• **Problem to solve**
Return the material unchanged, everything from the line containing "The image size" down to the line containing "click(x=917, y=680)", including both of those lines.

• **Data rows**
⁂
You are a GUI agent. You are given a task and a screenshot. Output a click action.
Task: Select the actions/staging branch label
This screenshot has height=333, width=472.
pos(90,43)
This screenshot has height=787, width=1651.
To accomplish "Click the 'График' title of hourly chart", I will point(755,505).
⁂
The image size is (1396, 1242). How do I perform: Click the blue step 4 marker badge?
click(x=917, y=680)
⁂
• **Reply**
The image size is (1396, 1242). How do I perform: Click the blue step 4 marker badge?
click(x=917, y=680)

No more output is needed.